Les hommes font confiance à Benkirane, les femmes un peu moins
Après une remarquable baisse en juillet 2014, la cote du Chef du gouvernement a connu une hausse significative en janvier 2015 selon le dernier baromètre politique Tizi/Averty.
Abdelilah Benkirane a le vent en poupe. Après avoir vu son taux de confiance baisser jusqu'à atteindre 51% en juillet 2014, il s'est hissé à 62% en janvier 2015. La confiance par sexe a connu une amélioration presque équivalente, puisqu'elle est passée, chez les hommes de 60% en juillet 2014 à 69% en janvier 2015.
Plus étonnant, la confiance des femmes envers Benkirane a grimpé de 43% en juillet 2014 à 55% en janvier 2015. La satisfaction par sexe a connu, elle aussi, une amélioration notable: tandis que seules 32% des femmes et 52% des hommes sondés en juillet 2014 se disaient satisfaits de l'action du Chef du gouvernement, 51% des femmes et 57% des hommes le sont en janvier 2015.
Les tranches d'âge les plus satisfaites vis-à-vis du Chef du gouvernement sont celle des 18-24 ans (61% de satisfaction) suivie par les 35-44 ans (60% de satisfaction) et, enfin, les 44-55 ans (59%). Les +55 ans ont, en revanche, le niveau de satisfaction le plus bas (34%).
Sur le plan régional aussi, le taux de confiance vis-à-vis d’Abdelilah Benkirane a connu une hausse significative. Les habitants de l'axe Casablanca-Rabat, qui se disaient à 42% confiants vis-à-vis du Chef du gouvernement en juillet 2014, le sont pour 61% aujourd'hui (+19 points). La confiance des habitants du nord est passée de 48% en juillet 2014 à 55% en janvier 2015. Ceux du sud de 59% en juillet 2014 à 64% en janvier 2015.

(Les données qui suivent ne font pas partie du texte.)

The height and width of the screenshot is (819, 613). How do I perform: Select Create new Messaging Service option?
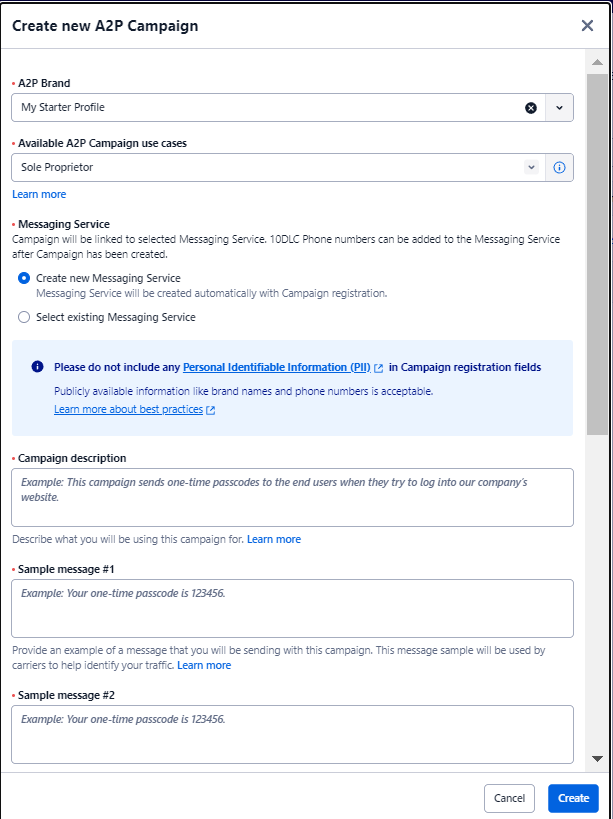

Le dialogue sied bien au Chef du gouvernement
Si le sentiment de proximité ressenti vis-à-vis d’Abdelilah Benkirane n'a pas changé (56% en juillet 2014 et en janvier 2015), le sentiment des Marocains envers son aptitude au dialogue a, lui, augmenté de 7 points, pour passer de 48% en juillet 2014 à 56% en janvier 2015.
Est-ce un effet de la reprise du dialogue sociale et des concertations avec l'opposition, concernant les lois électorales ? Preuve, s'il en faut, que le dialogue social et le dialogue avec l'opposition, s'il n'aboutissent pas toujours à des résultats politiques, économiques ou sociaux concluants, renforcent l'image d'homme de consensus, d'ouverture et de dialogue de leur initiateur.
La perception de la politique sociale, quant à elle, a connu une évolution positive. 42% des personnes sondées en juillet 2014 se disaient satisfaites de la politique sociale du Chef du gouvernement, contre 49% en janvier 2015. Les grandes insatisfactions des Marocains sont rattachées à la santé publique (3,7 points sur 10), l'éducation (3,4/10) et le logement (3,6/10).